One of the most controversial debates from recent observational analyses concerns the development of supergradient flows in the eyewall of hurricanes (e.g., Willoughby 1990, 1991; Gray 1991). In this study, the radial momentum and the absolute angular momentum (AAM) budgets are calculated using a dynamically consistent dataset from a 72-h, high-resolution (Dx = 6 km), explicit simulation of Hurricane Andrew (1992) (see Liu et al. 1997).
It is found from the radial momentum budget that the centrifugal force overcompensates the radial pressure gradient force in the sloping eyewall, leading to systematic supercyclostrophic acceleration. Adding the Coriolis force modifies little the outward (i.e., supergradient) acceleration, because this term is one order of magnitude smaller than the centrifugal force in the eyewall. The most intense supergradient acceleration exceeds 250 m s-1 h-1 and amounts to about 1/3 of the centrifugal force. It coincides with a pronounced radial outflow of greater than 9 m s-1 near the radius of maximum wind (RMW) at an altitude of 800 m. This result confirms the significant supergradient flows observed inside and near the RMW by Gray and Shea (1973), although our magnitudes are about half of theirs. Our result is also consistent with the fact that the radial outflow accelerates outward with height in the sloping eyewall until reaching the upper outflow layer and then the supergradient acceleration decreases outward. This implies that air parcels will tend to accelerate outward as they ascend in the eyewall with its maximum acceleration in the core of sloping updrafts.
To gain insight into the generation of supergradient flow, the AAM budgets are performed to examine the dominance of the centrifugal force in the eyewall. It is found that the inward horizontal advection by the low-level inflow increases the AAM, particularly so toward the RMW due to increases in both the radial and tangential winds. The magnitude of this advective process exceeds that of frictional dissipation. The horizontal advection of AAM accounts for the development of the maximum tangential wind (> 80 m s-1) near the top of the boundary layer. The vertical advection by the updrafts then transports the AAM upwards to spin up the tangential winds in the eyewall.
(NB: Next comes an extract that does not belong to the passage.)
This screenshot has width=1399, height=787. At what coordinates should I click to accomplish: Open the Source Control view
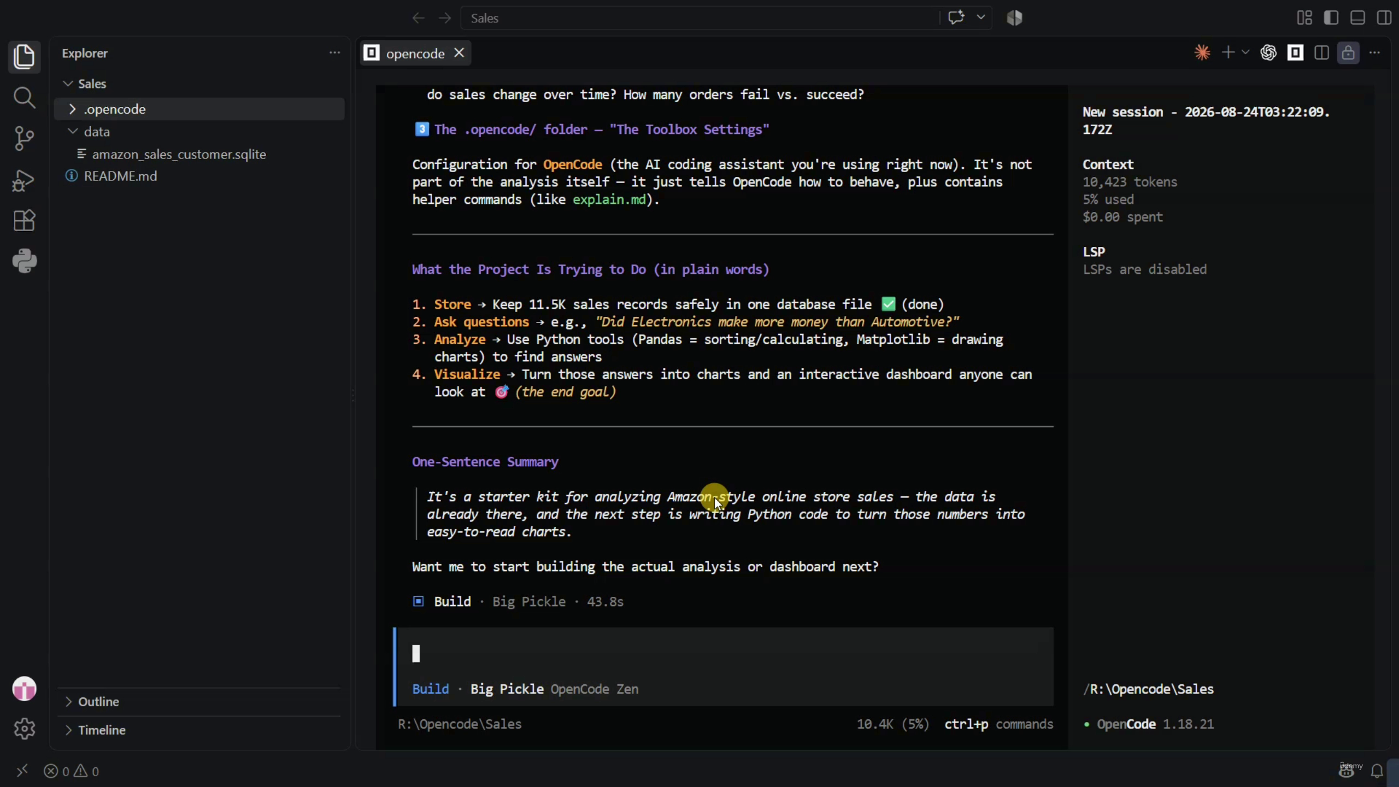coord(24,138)
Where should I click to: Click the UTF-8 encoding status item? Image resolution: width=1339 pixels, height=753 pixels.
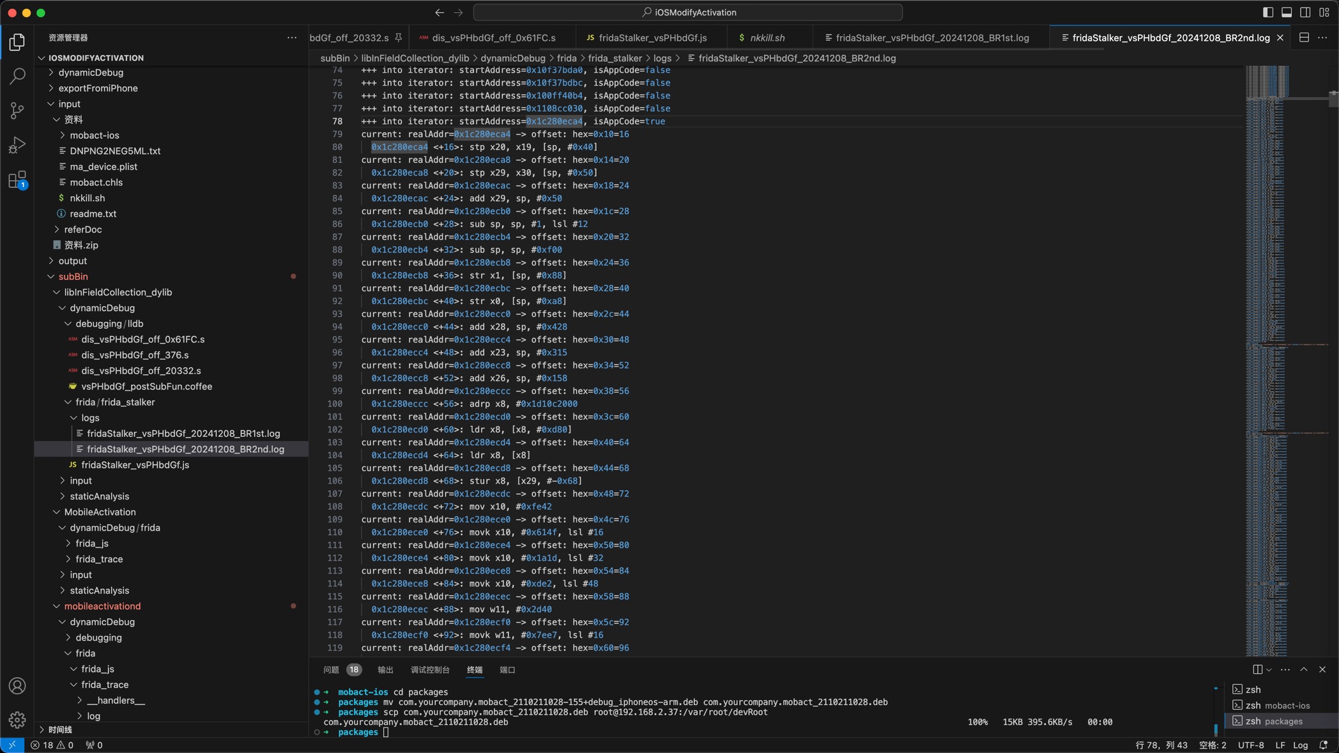coord(1250,745)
The local centrifugal force in turn increases to cause a supergradient imbalance and the development of radial outflow in the eyewall. In the present case, the supergradient tendency could be as large as the radial pressure gradient force at the RMW.
References
Gray, W.M., 1991: Comments on ?Gradient balance in tropical cyclones?. J. Atmos. Sci., 48, 1201-1208.
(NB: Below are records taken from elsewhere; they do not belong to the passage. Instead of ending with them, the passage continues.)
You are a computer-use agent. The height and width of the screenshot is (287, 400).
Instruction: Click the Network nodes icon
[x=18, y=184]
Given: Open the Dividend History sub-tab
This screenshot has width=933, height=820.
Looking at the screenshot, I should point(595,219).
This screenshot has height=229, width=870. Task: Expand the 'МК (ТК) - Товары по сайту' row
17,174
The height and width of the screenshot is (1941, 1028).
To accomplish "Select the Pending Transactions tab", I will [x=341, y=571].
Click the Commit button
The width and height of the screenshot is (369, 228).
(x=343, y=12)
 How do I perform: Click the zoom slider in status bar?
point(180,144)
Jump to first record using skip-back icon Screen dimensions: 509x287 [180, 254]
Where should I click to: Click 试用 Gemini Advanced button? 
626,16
Gray, W.M. and D. Shea, 1973: The hurricane?s inner-core region. Part II: Thermal stability and dynamical characteristics. J. Atmos. Sci., 30, 1544-1564.
Liu, Y., D.-L. Zhang and M.K. Yau, 1997: A multiscale numerical study of Hurricane Andrew (1992). Part I: Explicit simulation and verification. Mon. Wea. Rev., 125, 3073-3093.
Willoughby, H.E., 1990: Gradient balance in tropical cyclones. J. Atmos. Sci., 47, 265-274.
Willoughby, H.E., 1991: Reply. J. Atmos. Sci., 48, 1209-1212.